Après avoir été témoins et/ou victimes des violences découlant des affrontements ayant eu lieu en pleine ville de Goma, plusieurs personnes ont développé des signes de troubles mentaux. Selon les professionnels de santé du centre neuropschyatrique Saint Vincent de Paul de Goma, cités par Global Voices ( le voici ), il s’agit principalement du stress post-traumatique, de la dépression et de troubles anxieux.

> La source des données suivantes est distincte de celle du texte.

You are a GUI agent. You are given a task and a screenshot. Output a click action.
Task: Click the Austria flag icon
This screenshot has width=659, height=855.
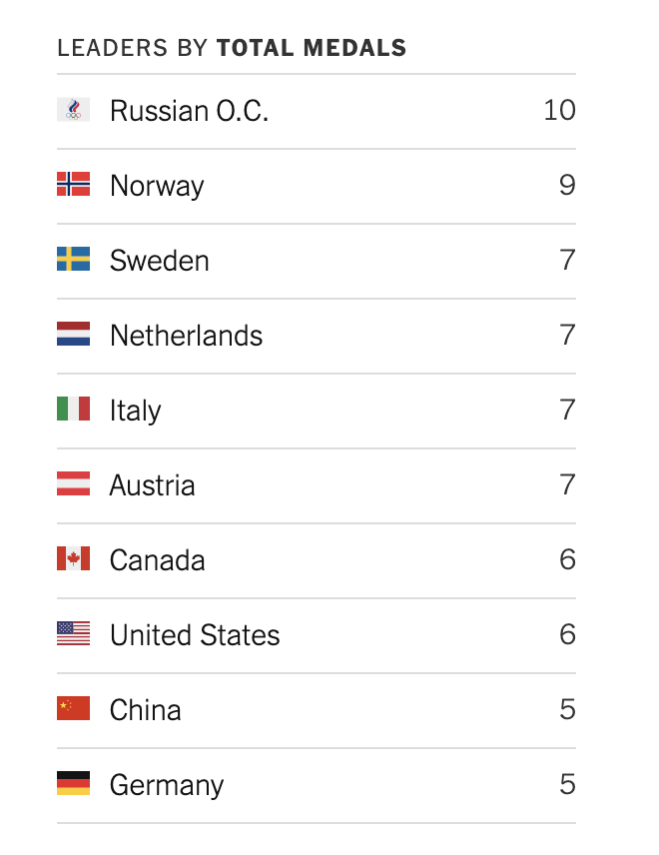[x=73, y=484]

Ces derniers ont affirmé, en Juillet 2025, avoir vu leur nombre de consultations tripler, avec un score triste de plus de 700 nouveaux patients admis en « seulement » quelques semaines.
Face à ce fléau qui risque de reproduire une génération cassée, Nathalie appelle les organisations locales et le gouvernement de la RDC à s’investir dans la création des « espaces sûrs » afin de contribuer à rebâtir une jeunesse forte et résiliente capable d’assurer une bonne relève. « Lorsque la santé mentale n’est pas bonne, il n’y a pas moyen de se développer, puisque le niveau de réflexion reste très bas. » Insiste-t-elle.
La partie Est de la République Démocratique du Congo traverse, depuis maintenant trois décennies, un cycle interminable de conflits armés. En plus de freiner le développement économique, politique et social de cette région, ces fléaux affectent considérablement le bien-être mental de cette population civile située à des milliers des kilomètres de Kinshasa, la capitale du pays. Puisque des initiatives de paix sont mises en œuvre dans la région, il est important d’y intégrer l’aspect de la prise en charge psychosociale des victimes afin de mettre fin à ces violences généralement perpétuées par des anciennes victimes non réparées.